Engineering students partner with nonprofit to bring solar power to area homes

Tuesday, September 24, 2019

A Durango-based nonprofit uses both a social system from the past and student talents from the present to make it affordable for Four Corners-area homeowners to add solar power systems to their homes. 

Solar Barn Raising is a community organization that brings together people who want to solarize their residences in La Plata County, Montezuma County, and Archuleta County,  to pool their labor to install each other’s solar systems. The group has coordinated photovoltaic system installations ranging from 1.2 kilowatts to 48 kilowatts on more than 160 homes and small businesses in the past four years.

“Solar Barn Raising provides technical design guidance and support as well as ordering solar parts, materials, and organizing solar installation activities,” says solarbarnraising.org, adding the warning, “You must be an experienced do-it-yourselfer, willing to learn and promote solar, and you must be an active participant in your project. The group does not install solar power for you.”

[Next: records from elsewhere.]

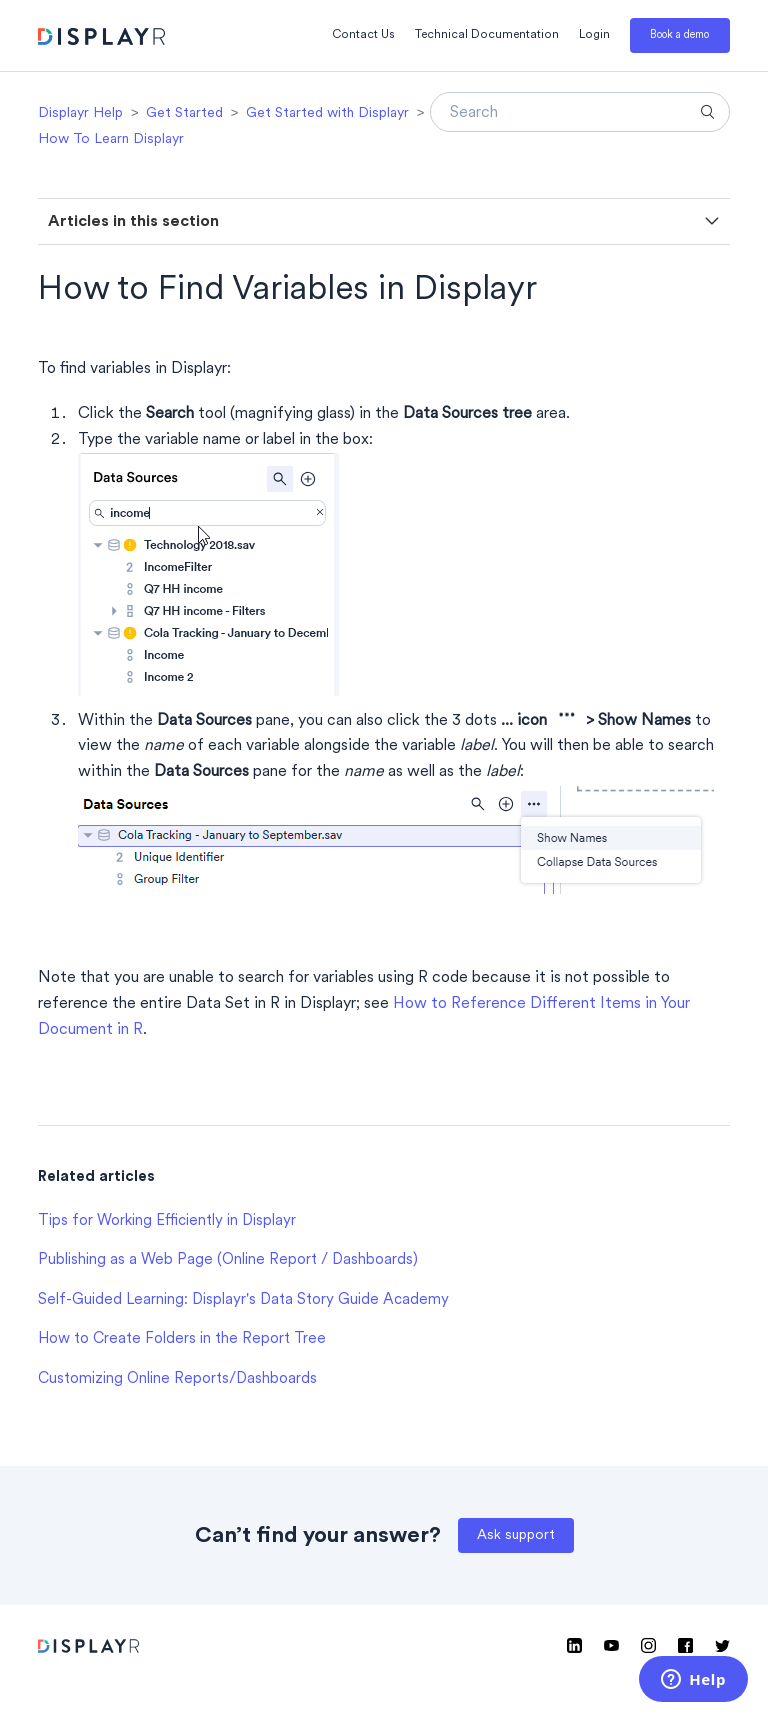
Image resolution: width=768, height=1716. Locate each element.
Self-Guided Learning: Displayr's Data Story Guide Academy (243, 1300)
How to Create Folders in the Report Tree (182, 1339)
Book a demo (679, 35)
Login (594, 35)
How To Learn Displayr (111, 139)
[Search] (580, 112)
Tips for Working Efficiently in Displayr (167, 1221)
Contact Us (363, 35)
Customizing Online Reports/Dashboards (177, 1379)
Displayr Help (80, 113)
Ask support (516, 1535)
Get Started (184, 113)
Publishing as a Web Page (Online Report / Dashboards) (228, 1260)
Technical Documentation (487, 35)
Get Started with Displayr (327, 113)
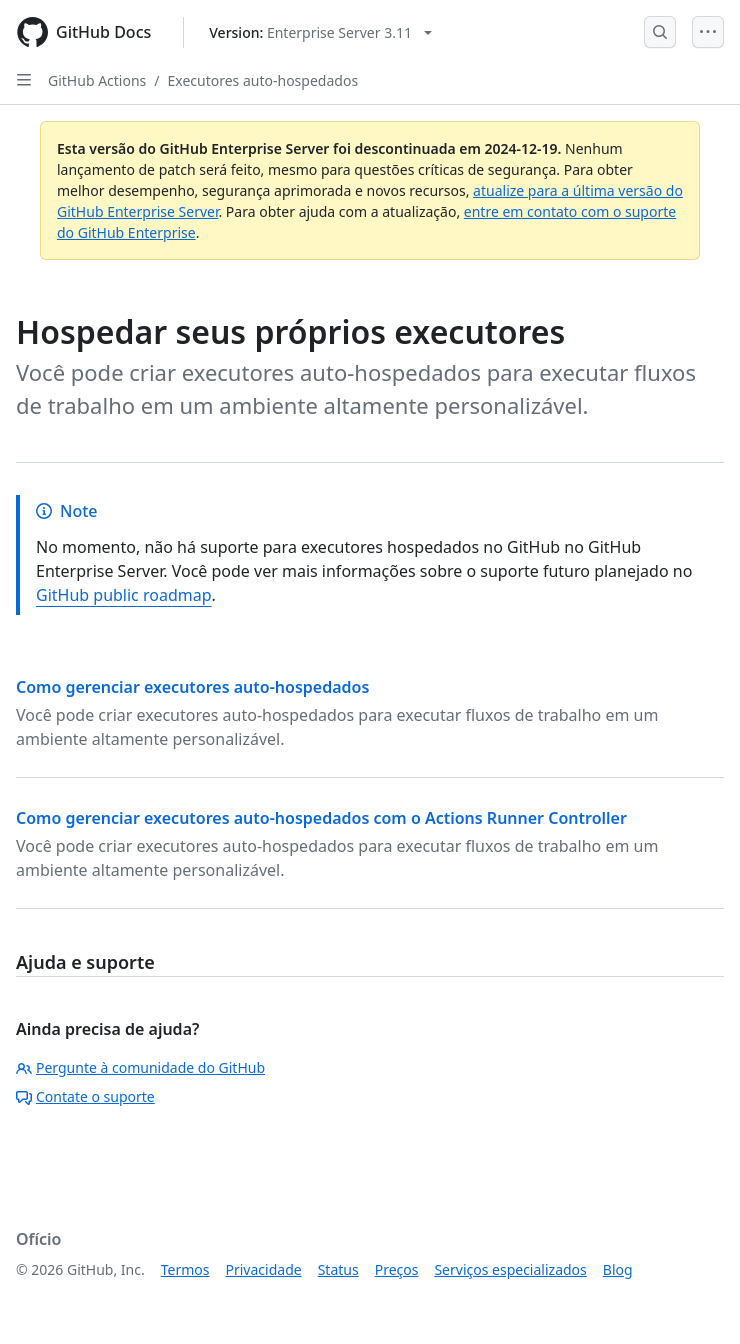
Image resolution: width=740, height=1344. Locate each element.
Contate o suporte (85, 1096)
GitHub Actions (97, 80)
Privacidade (264, 1269)
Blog (618, 1269)
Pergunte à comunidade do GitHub (140, 1067)
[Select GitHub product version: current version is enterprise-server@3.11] (320, 32)
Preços (397, 1269)
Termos (185, 1269)
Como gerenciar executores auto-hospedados (192, 687)
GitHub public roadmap (124, 595)
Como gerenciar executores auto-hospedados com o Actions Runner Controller (321, 818)
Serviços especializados (510, 1269)
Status (338, 1269)
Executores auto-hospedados (263, 80)
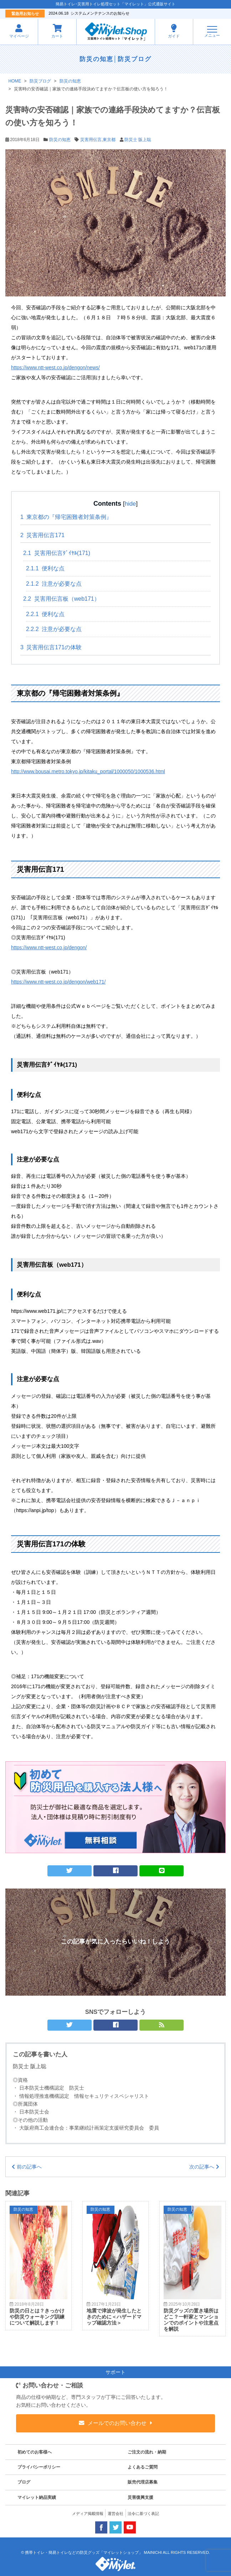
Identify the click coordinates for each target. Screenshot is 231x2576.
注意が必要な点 (54, 584)
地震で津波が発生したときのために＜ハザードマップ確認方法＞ (114, 2317)
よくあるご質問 (143, 2467)
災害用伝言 (91, 139)
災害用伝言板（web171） (61, 599)
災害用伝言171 (42, 535)
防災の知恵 (96, 59)
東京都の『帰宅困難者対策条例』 (66, 517)
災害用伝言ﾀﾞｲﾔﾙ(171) (56, 553)
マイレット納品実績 (36, 2497)
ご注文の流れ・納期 (147, 2452)
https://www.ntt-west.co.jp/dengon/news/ (55, 367)
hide (130, 503)
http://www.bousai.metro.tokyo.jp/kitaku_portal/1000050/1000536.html (88, 771)
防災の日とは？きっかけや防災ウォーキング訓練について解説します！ (37, 2317)
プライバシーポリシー (38, 2467)
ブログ (23, 2482)
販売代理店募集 (143, 2482)
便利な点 (45, 568)
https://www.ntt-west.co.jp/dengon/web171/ (58, 982)
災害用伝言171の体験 (51, 647)
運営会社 (115, 2513)
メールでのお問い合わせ (117, 2423)
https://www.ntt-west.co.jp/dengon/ (49, 947)
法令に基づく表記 (143, 2513)
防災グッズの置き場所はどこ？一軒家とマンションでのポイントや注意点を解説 (191, 2319)
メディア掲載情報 (87, 2513)
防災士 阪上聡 (137, 139)
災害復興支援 (140, 2497)
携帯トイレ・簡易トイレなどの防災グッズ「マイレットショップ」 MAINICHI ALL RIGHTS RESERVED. (117, 2552)
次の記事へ (201, 2167)
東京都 (109, 139)
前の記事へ (29, 2167)
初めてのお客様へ (34, 2452)
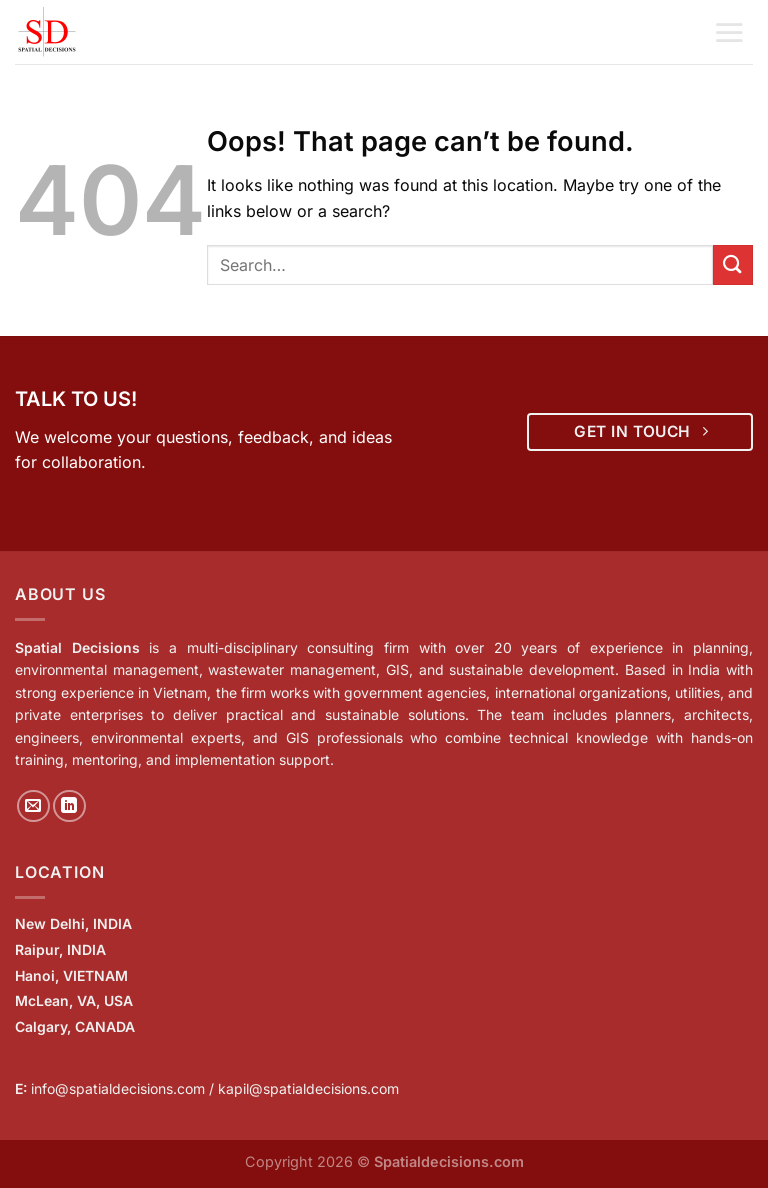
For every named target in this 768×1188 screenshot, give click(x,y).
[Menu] (729, 32)
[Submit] (733, 264)
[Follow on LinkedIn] (69, 806)
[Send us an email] (33, 806)
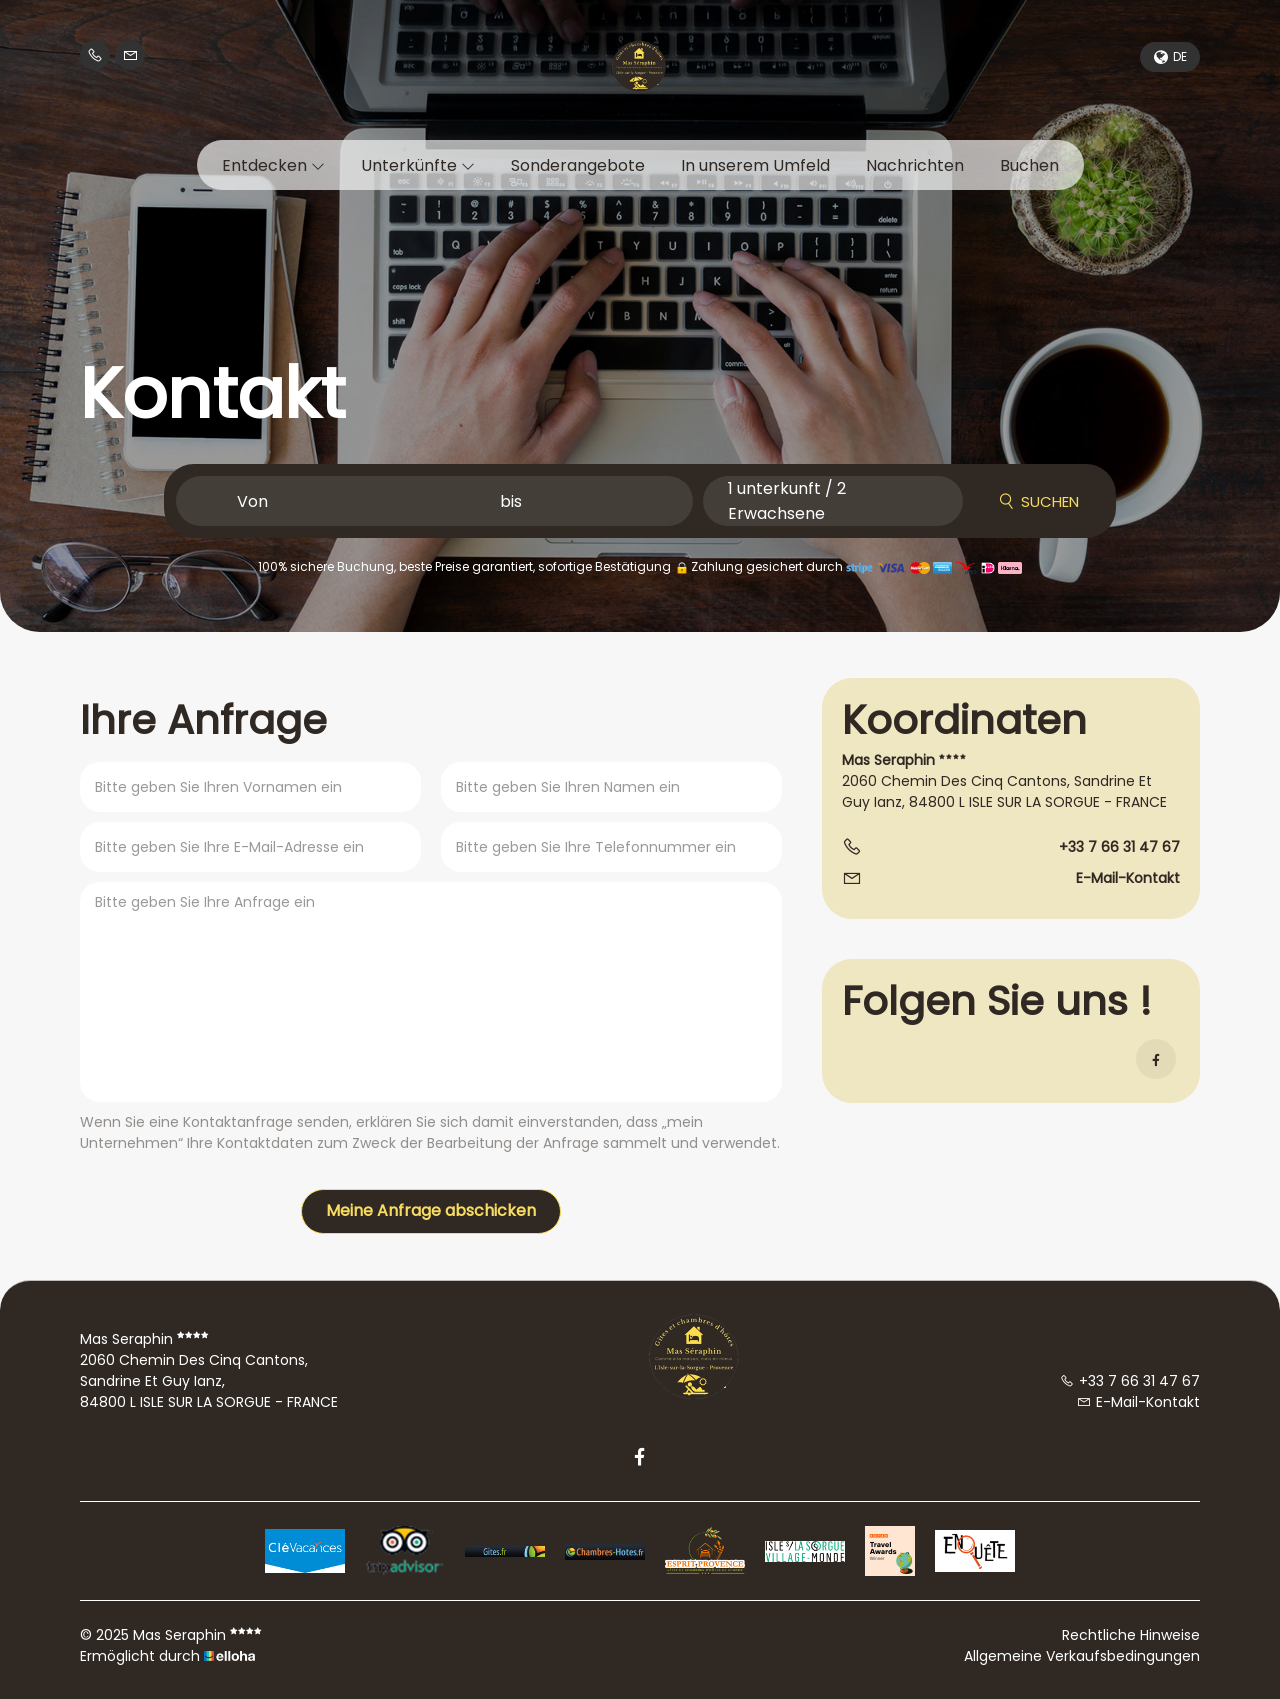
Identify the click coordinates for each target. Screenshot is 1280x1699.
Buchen (1029, 165)
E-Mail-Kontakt (1128, 878)
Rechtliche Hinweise (1131, 1635)
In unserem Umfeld (755, 165)
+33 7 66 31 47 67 (1130, 1381)
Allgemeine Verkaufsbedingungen (1082, 1656)
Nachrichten (915, 165)
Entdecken (273, 165)
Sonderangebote (578, 165)
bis (511, 501)
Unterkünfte (418, 165)
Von (252, 501)
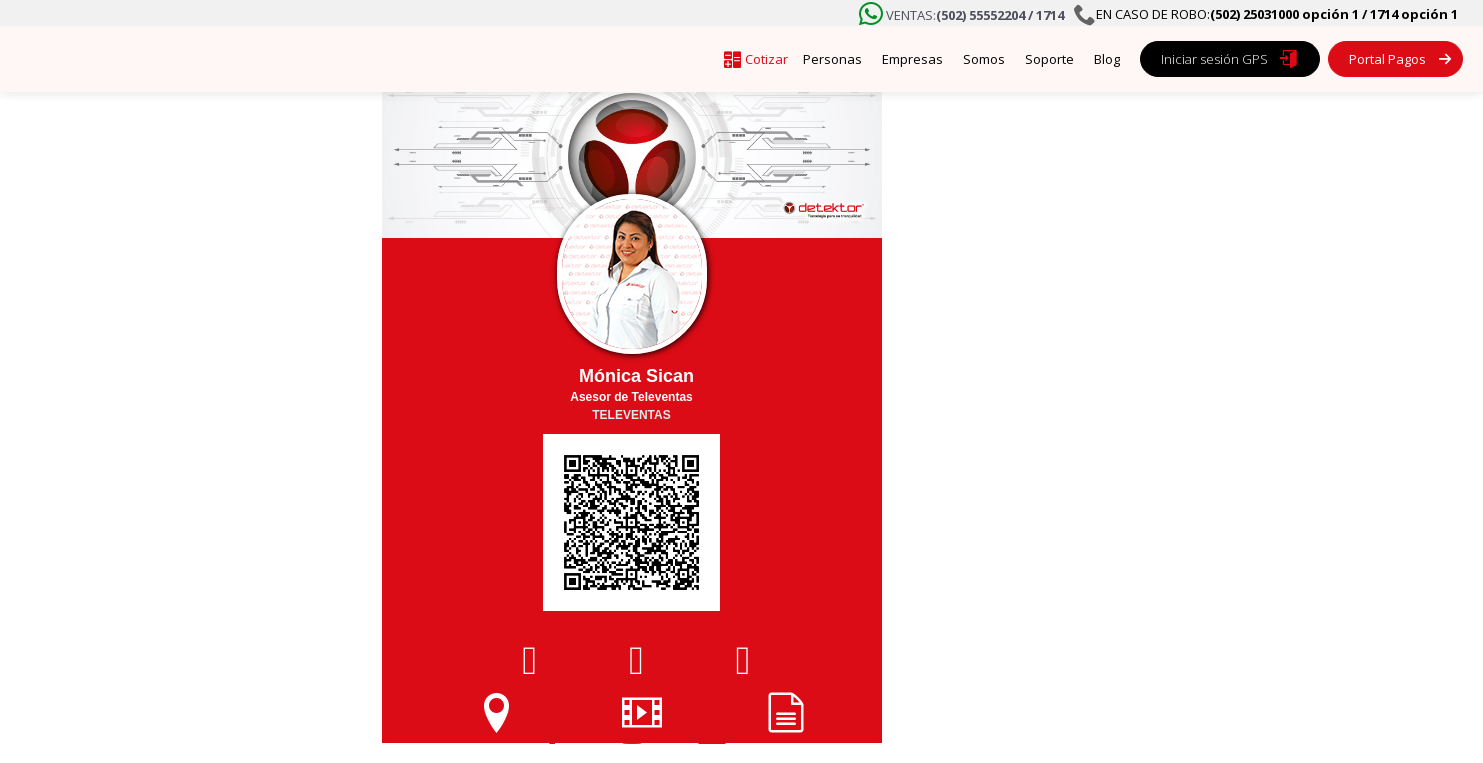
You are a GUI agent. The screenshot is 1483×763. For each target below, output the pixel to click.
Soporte (1049, 59)
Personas (832, 59)
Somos (984, 59)
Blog (1107, 59)
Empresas (912, 59)
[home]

While Solar Barn Raising coordinates the projects and installation teams, student interns from the FLC Physics & Engineering Department tackle the planning, technical design, permitting, budgeting, material acquisition, and implementation. 

“This partnership between Solar Barn Raising and Fort Lewis College aligns with the college’s dedication to preparing students for engaged citizenship, to changing social and economic inequalities, and to contributing to their communities,” explains Professor of Engineering Laurie Williams. “These future engineers experience first-hand real-world problems and gain valuable and applicable experience in problem solving, creativity, analytical thinking, collaboration, and communication.”

Senior Engineering major Eli Dickinson spent the summer of 2019 working a paid internship with Solar Barn Raising and is thankful for the opportunity. 

“It's just awesome being part of such a force for good," he says, “But the cool thing was that we were given a pretty wide range of responsibilities. As an intern, I was involved in every step of the design process, from initially contacting the homeowner and figuring out what they want from their system, all the way to designing it, material procurement, and then even supervising the installation.”